The development of novel metallic biomaterials as implants for medical application requires an attentive elucidation of impaired or improved physiological processes and responses. Therefore, we establish in vitro models to analyse cellular reactions on different biological levels. Fundamental information can be obtained from analysing the variations in the protein synthesis. Functional interactions, relationships, and correlations between the tremendous diverse proteins lead to multifaceted and complex networks. Structured data science will help to elucidate these networks and contribute to define sensitive cellular processes and regularities. The main task will be the classification of big data sets in order to read out principles and pattern. This work will be based on the creative embedding of biological data into mathematical models.

[1] Understanding Protein Networks Using Vester's Sensitivity Model, Moreno, LA et al. in IEEE/ACM Transactions on Computational Biology and Bioinformatics, vol. 17, no. 4, pp. 1440-1450, (2020)

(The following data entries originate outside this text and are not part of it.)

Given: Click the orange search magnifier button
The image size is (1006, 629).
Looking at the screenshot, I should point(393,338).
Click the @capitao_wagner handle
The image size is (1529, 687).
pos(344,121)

MA: Extending Expressiveness of Meta-Structures in Heterogeneous Information Network

Contact: Christian Beth, M.Sc.

Heterogeneous information networks (HINs) are graphs, where nodes have different types, and edges form different relations between the nodes, and thus allow semantically rich modelling of virtually any kind of data and information, ranging from protein-protein interaction networks to bibliogrpahical networks. The meta-path is a composite relationship between nodes in an HIN that is an integral part of state-of-the-art similarity/relevance measures in HINs, which are an integral part for downstream data mining tasks such as clustering, classification, or link prediction in HINs. To allow for more powerful, complex, and expressive relationships, the meta-structure was developed. It felxibly combines meta-path relations with the 'and'-linkage, which allows the user to specify more precisely what she is looking for. But why stop at the 'and'-linkage? Why not consider 'or', 'not', or other logical constraints? In this thesis you will design and study effective (meaningful) and efficient (fast, scalable) relevance measures based on more expressive meta-structures.